*What needs to be done*
Return verbatim the material from the line containing "is (1220, 686)." through the line containing "What do you see at coordinates (183, 931)", including both of those lines.

* Start Material for the task *

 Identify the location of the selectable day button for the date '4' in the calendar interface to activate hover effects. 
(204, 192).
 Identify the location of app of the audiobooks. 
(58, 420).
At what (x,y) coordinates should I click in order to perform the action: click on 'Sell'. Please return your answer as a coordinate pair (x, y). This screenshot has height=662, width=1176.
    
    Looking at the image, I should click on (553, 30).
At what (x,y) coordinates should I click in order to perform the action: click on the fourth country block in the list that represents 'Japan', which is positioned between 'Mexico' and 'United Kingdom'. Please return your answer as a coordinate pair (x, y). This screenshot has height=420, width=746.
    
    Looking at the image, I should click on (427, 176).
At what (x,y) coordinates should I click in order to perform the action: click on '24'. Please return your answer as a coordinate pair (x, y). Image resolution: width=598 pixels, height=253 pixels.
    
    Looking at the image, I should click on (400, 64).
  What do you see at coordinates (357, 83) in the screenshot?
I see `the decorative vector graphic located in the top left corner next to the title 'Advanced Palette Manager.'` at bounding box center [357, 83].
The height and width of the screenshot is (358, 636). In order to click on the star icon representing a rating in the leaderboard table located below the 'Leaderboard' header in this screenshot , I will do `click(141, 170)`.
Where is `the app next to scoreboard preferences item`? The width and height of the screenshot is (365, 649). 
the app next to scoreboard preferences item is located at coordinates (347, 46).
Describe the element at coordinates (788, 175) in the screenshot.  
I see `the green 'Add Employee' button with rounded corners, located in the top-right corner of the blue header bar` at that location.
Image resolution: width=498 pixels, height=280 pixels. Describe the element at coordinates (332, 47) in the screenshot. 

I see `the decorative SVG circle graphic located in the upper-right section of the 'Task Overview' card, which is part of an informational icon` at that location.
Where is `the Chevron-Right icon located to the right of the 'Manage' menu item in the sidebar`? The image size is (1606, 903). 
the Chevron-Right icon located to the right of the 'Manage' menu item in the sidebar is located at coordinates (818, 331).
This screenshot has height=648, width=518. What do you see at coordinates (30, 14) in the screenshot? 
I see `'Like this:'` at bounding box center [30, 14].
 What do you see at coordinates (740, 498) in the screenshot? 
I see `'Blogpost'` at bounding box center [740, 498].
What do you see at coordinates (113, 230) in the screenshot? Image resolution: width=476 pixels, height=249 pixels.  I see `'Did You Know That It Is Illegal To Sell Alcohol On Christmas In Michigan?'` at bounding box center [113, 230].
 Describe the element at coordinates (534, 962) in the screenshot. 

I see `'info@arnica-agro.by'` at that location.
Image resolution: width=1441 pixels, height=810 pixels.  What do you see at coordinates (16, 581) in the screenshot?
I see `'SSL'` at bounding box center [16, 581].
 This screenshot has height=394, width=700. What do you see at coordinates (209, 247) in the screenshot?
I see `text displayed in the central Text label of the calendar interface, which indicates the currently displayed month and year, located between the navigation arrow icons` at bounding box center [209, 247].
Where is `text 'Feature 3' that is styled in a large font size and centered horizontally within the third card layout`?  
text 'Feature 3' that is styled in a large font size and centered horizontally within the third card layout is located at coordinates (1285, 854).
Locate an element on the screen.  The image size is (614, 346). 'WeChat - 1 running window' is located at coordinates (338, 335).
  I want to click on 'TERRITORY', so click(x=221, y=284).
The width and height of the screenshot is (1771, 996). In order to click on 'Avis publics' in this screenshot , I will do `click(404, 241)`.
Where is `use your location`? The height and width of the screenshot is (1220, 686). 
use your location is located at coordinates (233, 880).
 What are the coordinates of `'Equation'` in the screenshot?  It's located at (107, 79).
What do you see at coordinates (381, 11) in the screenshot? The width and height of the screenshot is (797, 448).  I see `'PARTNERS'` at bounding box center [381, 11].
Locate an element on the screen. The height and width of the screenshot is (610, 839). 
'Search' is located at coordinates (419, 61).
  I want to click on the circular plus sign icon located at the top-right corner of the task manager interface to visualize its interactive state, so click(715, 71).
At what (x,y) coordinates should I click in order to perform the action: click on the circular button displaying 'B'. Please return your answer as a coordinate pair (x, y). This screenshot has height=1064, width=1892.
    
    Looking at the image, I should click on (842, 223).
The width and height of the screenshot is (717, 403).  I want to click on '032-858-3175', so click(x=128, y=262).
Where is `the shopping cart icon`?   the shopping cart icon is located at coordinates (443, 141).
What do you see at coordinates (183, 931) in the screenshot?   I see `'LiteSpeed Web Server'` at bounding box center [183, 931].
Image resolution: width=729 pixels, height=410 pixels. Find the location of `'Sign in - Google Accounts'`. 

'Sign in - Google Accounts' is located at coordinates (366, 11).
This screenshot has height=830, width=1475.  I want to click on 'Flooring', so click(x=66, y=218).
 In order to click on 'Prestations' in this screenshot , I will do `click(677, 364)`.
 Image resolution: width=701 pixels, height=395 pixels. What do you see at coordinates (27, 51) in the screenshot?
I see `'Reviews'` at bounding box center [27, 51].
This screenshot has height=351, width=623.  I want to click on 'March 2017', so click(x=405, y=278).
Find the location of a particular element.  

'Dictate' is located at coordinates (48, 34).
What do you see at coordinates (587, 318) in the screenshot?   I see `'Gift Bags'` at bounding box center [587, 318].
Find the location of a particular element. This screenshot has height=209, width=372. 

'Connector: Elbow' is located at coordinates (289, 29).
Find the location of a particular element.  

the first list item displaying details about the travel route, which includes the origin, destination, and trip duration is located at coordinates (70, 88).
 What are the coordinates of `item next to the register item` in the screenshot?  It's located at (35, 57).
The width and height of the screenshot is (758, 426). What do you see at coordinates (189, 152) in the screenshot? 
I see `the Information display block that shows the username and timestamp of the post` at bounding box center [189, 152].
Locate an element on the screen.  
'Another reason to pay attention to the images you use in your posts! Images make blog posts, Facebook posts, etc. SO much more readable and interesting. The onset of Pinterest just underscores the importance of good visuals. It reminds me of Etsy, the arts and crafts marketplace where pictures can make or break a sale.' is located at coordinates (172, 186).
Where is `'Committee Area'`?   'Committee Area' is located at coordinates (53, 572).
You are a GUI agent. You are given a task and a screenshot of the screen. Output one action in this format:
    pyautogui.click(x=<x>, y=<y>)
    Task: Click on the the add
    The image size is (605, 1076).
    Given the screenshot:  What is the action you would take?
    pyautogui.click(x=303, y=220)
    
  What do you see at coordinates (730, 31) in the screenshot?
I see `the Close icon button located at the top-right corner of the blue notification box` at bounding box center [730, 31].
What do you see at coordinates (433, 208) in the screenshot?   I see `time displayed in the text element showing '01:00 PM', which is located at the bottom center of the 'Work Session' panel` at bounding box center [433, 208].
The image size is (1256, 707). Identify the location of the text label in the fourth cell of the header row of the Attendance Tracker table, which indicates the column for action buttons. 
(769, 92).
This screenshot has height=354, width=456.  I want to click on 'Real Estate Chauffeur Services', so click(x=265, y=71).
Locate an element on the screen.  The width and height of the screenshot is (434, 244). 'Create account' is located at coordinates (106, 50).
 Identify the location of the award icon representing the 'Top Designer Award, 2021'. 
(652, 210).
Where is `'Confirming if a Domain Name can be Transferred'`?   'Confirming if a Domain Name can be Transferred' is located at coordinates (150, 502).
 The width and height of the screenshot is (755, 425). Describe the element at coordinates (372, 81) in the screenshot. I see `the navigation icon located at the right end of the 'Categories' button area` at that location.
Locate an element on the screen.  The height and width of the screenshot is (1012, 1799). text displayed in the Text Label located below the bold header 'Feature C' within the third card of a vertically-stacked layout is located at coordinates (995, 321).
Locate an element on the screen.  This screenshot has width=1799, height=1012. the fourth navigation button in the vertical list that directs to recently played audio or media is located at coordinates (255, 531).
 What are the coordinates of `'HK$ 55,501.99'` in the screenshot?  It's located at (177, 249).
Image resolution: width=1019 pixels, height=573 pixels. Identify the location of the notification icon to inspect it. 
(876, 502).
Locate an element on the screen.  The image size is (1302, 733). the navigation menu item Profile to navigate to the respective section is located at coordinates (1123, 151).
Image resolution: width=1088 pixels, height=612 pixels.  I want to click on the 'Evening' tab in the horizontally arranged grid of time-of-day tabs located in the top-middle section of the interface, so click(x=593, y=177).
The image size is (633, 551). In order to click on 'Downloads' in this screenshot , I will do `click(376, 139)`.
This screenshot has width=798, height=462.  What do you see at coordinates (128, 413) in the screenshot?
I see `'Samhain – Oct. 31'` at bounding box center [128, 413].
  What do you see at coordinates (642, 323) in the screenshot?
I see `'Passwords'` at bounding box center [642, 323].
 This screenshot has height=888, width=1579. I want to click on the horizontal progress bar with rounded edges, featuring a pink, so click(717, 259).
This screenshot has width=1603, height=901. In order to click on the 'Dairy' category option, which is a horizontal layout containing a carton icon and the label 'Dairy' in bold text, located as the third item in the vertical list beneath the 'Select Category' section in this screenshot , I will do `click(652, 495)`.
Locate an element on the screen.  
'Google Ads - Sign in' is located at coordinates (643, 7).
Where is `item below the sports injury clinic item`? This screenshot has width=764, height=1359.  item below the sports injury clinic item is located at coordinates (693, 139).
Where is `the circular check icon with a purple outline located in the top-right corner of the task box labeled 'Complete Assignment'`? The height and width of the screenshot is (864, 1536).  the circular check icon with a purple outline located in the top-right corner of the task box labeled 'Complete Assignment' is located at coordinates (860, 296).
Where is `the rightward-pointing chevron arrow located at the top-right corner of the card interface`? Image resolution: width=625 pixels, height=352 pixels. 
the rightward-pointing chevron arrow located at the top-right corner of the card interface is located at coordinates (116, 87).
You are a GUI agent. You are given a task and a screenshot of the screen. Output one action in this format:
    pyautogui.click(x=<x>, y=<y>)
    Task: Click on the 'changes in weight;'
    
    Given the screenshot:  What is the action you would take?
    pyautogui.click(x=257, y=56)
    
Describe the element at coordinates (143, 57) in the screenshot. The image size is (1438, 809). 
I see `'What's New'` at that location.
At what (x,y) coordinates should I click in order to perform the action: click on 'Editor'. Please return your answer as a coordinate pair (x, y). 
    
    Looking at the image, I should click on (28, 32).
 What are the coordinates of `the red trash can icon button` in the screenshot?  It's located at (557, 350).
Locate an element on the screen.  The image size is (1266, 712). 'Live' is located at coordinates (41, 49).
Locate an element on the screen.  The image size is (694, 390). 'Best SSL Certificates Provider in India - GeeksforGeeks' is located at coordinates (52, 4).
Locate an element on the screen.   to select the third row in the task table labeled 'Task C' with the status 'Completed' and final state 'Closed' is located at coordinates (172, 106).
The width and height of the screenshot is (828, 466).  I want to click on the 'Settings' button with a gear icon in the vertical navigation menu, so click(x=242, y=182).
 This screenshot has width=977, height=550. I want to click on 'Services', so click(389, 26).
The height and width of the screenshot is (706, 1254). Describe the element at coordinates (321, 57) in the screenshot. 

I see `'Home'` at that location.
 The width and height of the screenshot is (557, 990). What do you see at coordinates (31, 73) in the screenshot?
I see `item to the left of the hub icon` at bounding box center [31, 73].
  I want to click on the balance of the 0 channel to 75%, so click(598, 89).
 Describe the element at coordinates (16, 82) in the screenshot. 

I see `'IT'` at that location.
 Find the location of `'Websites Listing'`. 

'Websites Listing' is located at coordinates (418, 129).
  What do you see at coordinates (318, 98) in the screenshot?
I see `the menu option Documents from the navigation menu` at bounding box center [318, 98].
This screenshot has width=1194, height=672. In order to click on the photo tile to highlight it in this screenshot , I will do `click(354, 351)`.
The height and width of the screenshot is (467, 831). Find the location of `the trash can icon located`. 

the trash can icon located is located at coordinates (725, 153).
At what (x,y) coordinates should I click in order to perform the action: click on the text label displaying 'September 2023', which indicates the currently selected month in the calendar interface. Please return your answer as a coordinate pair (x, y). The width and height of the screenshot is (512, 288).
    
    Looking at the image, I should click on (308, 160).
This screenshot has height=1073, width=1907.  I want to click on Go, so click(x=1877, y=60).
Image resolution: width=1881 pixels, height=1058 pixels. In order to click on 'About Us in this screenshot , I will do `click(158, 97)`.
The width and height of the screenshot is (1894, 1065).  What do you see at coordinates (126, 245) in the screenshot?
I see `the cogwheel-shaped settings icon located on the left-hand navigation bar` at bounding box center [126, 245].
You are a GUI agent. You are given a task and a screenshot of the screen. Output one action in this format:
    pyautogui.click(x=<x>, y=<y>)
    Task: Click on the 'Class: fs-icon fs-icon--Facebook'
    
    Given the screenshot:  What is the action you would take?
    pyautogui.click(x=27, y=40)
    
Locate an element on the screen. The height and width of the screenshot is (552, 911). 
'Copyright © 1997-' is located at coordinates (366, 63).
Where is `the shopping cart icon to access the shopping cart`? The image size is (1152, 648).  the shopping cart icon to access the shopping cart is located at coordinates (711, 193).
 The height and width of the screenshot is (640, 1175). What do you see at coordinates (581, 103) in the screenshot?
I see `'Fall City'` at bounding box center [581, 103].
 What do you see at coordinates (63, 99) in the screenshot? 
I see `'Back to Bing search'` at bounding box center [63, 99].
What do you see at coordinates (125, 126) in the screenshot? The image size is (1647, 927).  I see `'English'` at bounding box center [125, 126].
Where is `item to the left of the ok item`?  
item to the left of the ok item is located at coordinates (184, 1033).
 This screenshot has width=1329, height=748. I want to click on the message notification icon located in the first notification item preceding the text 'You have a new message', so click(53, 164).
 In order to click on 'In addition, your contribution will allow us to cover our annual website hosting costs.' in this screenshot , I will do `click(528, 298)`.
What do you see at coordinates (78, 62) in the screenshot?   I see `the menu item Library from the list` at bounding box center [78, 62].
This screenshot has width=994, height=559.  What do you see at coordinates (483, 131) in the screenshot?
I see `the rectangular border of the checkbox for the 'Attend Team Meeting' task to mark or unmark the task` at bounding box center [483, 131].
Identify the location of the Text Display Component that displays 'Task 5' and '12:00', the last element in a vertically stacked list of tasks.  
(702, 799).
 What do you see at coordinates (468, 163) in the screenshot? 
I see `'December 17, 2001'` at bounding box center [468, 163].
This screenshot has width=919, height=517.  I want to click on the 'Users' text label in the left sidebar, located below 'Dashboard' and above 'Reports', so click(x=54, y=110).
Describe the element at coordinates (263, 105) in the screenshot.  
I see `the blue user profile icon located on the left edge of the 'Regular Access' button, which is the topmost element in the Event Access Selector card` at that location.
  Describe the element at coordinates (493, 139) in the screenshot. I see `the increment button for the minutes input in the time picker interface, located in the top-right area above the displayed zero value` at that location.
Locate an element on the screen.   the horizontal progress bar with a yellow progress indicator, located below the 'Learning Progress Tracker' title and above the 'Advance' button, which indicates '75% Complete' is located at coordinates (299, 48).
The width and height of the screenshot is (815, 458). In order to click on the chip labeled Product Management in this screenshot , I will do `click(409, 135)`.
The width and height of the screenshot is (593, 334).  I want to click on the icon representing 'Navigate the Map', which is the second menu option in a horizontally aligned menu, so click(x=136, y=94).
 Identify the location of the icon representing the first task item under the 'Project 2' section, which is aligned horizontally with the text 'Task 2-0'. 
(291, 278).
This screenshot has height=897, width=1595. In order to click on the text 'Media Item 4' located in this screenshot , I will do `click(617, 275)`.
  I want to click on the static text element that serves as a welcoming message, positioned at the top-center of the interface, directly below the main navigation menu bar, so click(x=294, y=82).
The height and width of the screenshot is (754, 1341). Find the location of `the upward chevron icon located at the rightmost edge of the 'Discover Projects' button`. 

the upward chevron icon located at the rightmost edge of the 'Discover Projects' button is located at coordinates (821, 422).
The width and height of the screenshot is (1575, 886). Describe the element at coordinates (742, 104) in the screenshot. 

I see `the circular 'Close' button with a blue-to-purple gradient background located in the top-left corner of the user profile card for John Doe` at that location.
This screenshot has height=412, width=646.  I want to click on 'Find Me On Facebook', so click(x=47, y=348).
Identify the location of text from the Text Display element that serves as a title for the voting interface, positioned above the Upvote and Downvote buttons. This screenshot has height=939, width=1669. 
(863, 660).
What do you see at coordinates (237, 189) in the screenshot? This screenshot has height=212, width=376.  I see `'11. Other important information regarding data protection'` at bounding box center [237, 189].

* End Material for the task *

*Exercise response*
Where is `use your location`? The height and width of the screenshot is (1220, 686). 
use your location is located at coordinates (233, 880).
 What are the coordinates of `'Equation'` in the screenshot?  It's located at (107, 79).
What do you see at coordinates (381, 11) in the screenshot? The width and height of the screenshot is (797, 448).  I see `'PARTNERS'` at bounding box center [381, 11].
Locate an element on the screen. The height and width of the screenshot is (610, 839). 
'Search' is located at coordinates (419, 61).
  I want to click on the circular plus sign icon located at the top-right corner of the task manager interface to visualize its interactive state, so click(715, 71).
At what (x,y) coordinates should I click in order to perform the action: click on the circular button displaying 'B'. Please return your answer as a coordinate pair (x, y). This screenshot has height=1064, width=1892.
    
    Looking at the image, I should click on (842, 223).
The width and height of the screenshot is (717, 403).  I want to click on '032-858-3175', so click(x=128, y=262).
Where is `the shopping cart icon`?   the shopping cart icon is located at coordinates (443, 141).
What do you see at coordinates (183, 931) in the screenshot?   I see `'LiteSpeed Web Server'` at bounding box center [183, 931].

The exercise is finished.